Sh’mita: The Year of Letting Go (2019)

“Climate change isn’t an issue – it’s a symptom of how we’ve chosen to live our lives and relate to one another.” – Cassandra Carmichael, Executive Director of National Religious Partnership for the Environment, at the Consultation on Conscience, Monday May 20th 2019, Washington DC

The Consultation on Conscience, in Washington D.C., hosted by the Union of Reform Judaism’s Reform Action Center, where I sat last week as those words hit me, was all about how we choose to live our lives and relate to one another. The five issues that the RAC is highlighting this year are: immigration justice, gun violence prevention, racial justice, reproductive justice, and environmental justice. With 1200 other Reform Jews, I went to Washington to learn about how our movement organizes and supports advocacy for human rights and for tikkun, justice that restores and repairs, in our America. Speaker after speaker called us, in different ways, to attend to the quality and justice of our relationships with one another as Jews and Americans – from Nancy Pelosi, Speaker of the U.S. Congressional House of Representatives, to Matthew Dietsch, the young man from Parkland FL who co-founded March for our Lives, to Eric Ward, author of “Skin in the game” on the symbiosis of white nationalism and anti-Semitism, to Elias Rosenfeld, a DACA recipient who attends Brandeis in Waltham and checks online each morning when he wakes up to see if the laws governing his status in this country have changed overnight.

The speakers at the Consultation were diverse (and excellent).

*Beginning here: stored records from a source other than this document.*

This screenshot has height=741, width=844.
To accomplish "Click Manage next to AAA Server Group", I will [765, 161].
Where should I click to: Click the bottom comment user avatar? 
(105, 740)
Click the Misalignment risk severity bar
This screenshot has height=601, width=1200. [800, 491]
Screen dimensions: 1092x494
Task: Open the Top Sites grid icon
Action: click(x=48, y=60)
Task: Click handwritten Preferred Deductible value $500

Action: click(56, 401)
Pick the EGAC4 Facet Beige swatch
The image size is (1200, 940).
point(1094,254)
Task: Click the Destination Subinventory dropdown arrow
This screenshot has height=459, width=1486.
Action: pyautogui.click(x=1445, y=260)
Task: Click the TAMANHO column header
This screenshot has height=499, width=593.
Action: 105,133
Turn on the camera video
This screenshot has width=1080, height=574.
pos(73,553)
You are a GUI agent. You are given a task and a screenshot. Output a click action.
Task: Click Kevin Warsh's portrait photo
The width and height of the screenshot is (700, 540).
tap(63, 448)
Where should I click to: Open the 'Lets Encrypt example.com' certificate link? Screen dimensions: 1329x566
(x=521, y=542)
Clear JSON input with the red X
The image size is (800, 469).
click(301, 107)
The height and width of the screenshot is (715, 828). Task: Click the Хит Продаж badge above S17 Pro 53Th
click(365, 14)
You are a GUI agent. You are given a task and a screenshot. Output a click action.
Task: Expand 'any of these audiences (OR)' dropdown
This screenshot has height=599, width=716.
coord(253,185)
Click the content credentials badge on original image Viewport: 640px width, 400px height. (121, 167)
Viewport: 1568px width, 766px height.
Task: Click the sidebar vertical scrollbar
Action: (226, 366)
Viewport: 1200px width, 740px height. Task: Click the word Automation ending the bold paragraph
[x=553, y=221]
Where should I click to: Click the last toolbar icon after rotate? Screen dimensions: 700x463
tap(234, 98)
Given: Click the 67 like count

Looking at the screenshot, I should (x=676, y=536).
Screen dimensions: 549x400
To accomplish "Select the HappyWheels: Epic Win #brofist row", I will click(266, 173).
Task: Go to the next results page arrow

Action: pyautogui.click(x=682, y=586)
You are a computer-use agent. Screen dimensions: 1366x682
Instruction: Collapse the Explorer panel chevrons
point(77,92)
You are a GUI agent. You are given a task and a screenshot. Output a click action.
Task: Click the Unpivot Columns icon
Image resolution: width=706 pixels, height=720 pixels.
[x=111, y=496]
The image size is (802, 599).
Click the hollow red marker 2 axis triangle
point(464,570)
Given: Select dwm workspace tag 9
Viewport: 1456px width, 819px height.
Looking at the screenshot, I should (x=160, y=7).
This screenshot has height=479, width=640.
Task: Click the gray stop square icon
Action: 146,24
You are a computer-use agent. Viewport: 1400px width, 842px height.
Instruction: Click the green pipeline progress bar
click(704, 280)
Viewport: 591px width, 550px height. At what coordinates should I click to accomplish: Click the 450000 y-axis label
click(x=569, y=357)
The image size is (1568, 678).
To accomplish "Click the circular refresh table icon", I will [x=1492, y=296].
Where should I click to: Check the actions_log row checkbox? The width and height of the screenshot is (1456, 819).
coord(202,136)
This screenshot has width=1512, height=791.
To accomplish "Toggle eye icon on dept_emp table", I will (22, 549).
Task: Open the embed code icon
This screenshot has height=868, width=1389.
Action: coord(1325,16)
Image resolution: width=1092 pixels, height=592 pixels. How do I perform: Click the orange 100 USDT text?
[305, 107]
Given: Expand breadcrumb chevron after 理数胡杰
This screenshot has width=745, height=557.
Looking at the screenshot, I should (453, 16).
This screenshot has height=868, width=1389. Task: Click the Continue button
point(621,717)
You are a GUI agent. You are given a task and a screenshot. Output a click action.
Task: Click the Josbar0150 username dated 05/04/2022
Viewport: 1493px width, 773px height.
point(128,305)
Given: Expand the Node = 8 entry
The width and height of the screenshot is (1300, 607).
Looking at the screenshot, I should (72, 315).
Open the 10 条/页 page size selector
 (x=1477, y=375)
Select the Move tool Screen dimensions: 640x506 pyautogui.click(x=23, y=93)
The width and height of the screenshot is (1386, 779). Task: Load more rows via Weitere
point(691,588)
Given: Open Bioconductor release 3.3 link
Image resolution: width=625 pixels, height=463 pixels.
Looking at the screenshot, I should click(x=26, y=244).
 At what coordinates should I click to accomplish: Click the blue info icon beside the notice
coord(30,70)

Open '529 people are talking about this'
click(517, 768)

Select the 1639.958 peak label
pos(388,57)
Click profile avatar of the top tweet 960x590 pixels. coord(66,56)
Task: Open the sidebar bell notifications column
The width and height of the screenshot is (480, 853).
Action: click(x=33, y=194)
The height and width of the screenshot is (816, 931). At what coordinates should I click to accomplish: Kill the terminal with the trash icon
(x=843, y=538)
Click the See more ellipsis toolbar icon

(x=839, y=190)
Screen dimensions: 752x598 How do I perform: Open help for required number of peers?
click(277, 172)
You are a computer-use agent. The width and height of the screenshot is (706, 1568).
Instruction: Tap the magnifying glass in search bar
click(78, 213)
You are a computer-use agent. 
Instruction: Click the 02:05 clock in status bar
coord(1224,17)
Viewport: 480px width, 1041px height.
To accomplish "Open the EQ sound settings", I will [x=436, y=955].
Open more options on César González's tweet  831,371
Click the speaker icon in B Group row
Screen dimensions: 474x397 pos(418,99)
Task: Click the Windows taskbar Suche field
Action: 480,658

The unifying message was crystal clear. When we allow healthy terms of relationship to one another and to our environment to deteriorate, or worse, act to abridge them, our world explodes in pain. That can look like stretching the 2nd amendment past recognition, flooding our country with guns, putting them into the hands of people who cannot use them responsibly. We saw yet another horrifying example of gun violence at Virginia Beach yesterday, at the start of Shabbat, as an angry former employee mixed the day’s dusk with blood. Unhealthy relationship with our world can look like closing our ears to testimonies of personal and institutional racism from people of colour. It can look like taking the power to make medical decisions about our own bodies away from people with uteruses. It can look like shutting migrants into icy holding cells, tearing kids out of their parents’ arms, and leaving sick migrant children untreated til they die – six this year so far. And when we burn, poison and smother the earth – well, she will defend herself, and humans are no match for that.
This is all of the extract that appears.